The U.S. Environmental Protection Agency wants to regulate carbon dioxide and other greenhouse gas emissions from about 1.2 million new or expanded structures–up from the few thousand buildings it regulates now. The regulation would create a bureaucratic nightmare beyond imagination. The mere proposal of such regulation already has.
The formal comment period on the regulations proposed in the name of controlling global warming–most prominently carbon dioxide emission controls–closed last Friday (11/28). Even aided by an outside contractor, EPA’s bureaucracy was nearly paralyzed while attempting to process electronic comments from the public. EPA publicized out the wrong e-mail address, to which about 140,000 e-mails were sent. Untold thousands of them may still be floating around in cyberspace–EPA can’t say which ones have been received.
The alternative system for on-line submissions–EPA’s Web site–didn’t work. No one knows how many people tried to comment but couldn’t.
If EPA can’t handle 140,000 e-mails, it certainly won’t be able to handle 1.2 million permit applications from sources newly regulated under the proposed rule changes, which affect virtually every business and all large homes, which would be barred from building or expanding without a permit. Even EPA admits the permit system would be “overwhelmed” and construction across the nation would be delayed.
Anyone who’s ever had to take out a local building permit knows the complications that result from this process, which is simple and straightforward compared to what greenhouse gas regulation will entail. For that, each and every source will have to hire environmental engineers (average hourly rate: $150-$175) and lawyers (average hourly rate: $600) to navigate the permit system, which already takes years and costs several hundred thousand dollars per permit.

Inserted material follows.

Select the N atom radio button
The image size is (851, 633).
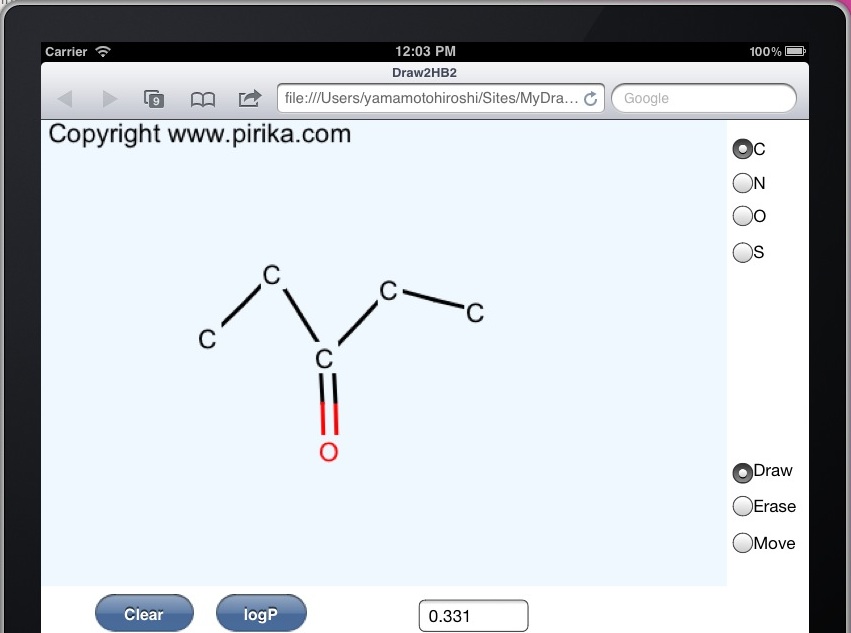[742, 183]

The ultimate problem is there is no cost-effective and market-ready technology for controlling carbon dioxide emissions. The U.S. Department of Energy is betting billions on carbon capture and sequestration (CCS), which is basically the large-scale equivalent of putting a baggie on top of your can of soda, made fizzy by carbon dioxide that is emitted as the soda warms up, and planting the bag underground. This technology is 10 to 15 years away.
The proposed regulations would cost trillions of dollars in new expenses. If you think the U.S. economy is reeling now; just wait until the Obama administration foists greenhouse gas regulation on an unwitting American public.

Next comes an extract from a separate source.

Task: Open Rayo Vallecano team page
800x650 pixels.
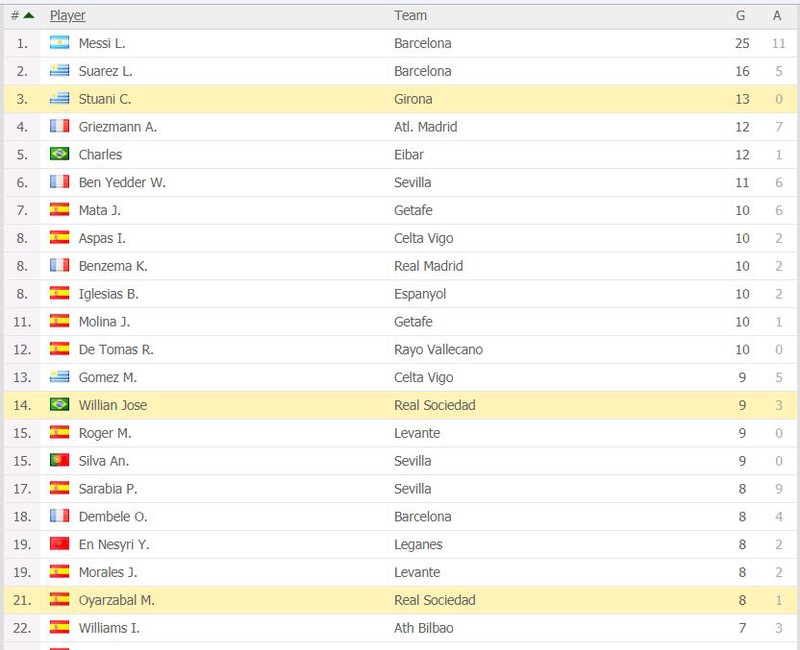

It would be one thing if man-made emissions of carbon dioxide were causing the climate to warm. But they are not. “The evidence clearly shows that the increase in CO2 has not produced a detectable increase in global temperature,” Dr. S. Fred Singer told EPA in his comments. Solar cycles and water vapor are more likely the cause, and there’s nothing humankind can do about those phenomena, wrote Singer, who is one of the world’s most respected and widely published experts on climate.

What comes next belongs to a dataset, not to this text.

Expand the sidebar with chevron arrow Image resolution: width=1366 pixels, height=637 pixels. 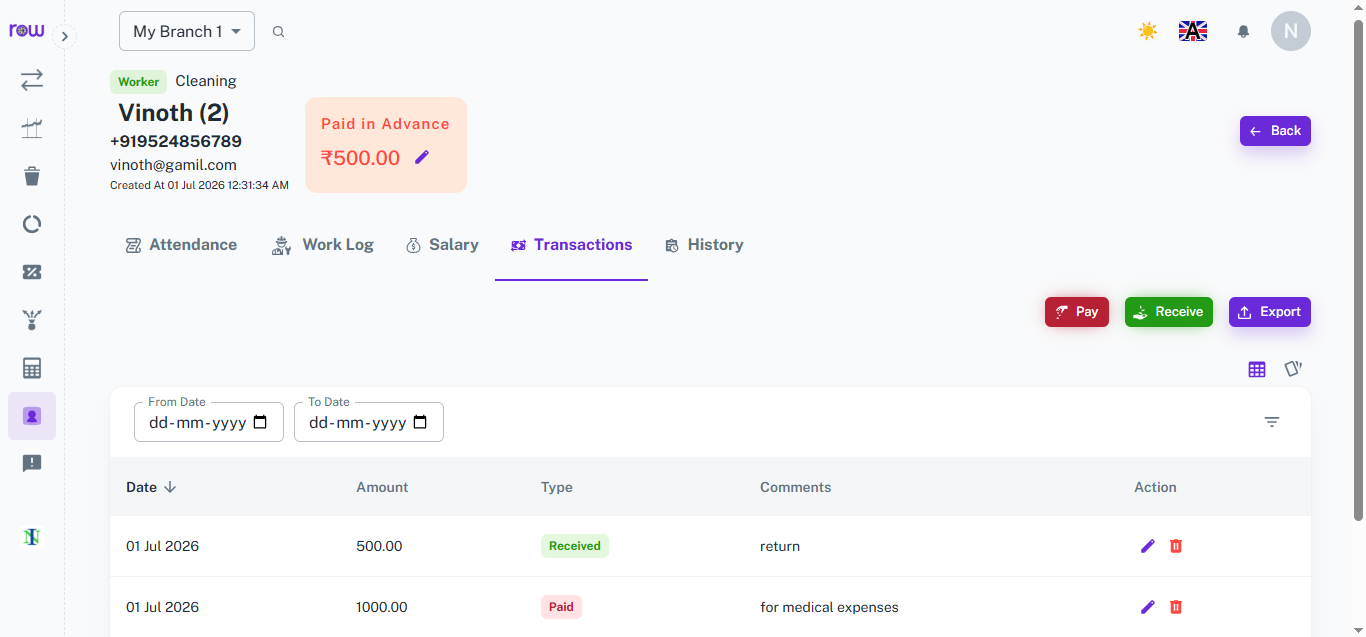(64, 37)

There is not a man, woman, or child who will escape EPA’s coming global warming regulations. A recent survey showed 80 percent of people around the world don’t want to spend extra money to reduce climate change. Yet untold thousands of Americans, among those polled, were prevented by bureaucratic incompetence from commenting on EPA’s costly proposed regulatory scheme by last week’s deadline.
This will forever taint the process, which may have been the public’s last opportunity to be heard. Before embarking on this gigantic regulatory boondoggle, EPA owes it to the American public to reopen the comment period and let the people speak.
Maureen Martin ([email protected]), an attorney, is senior fellow for legal affairs at The Heartland Institute.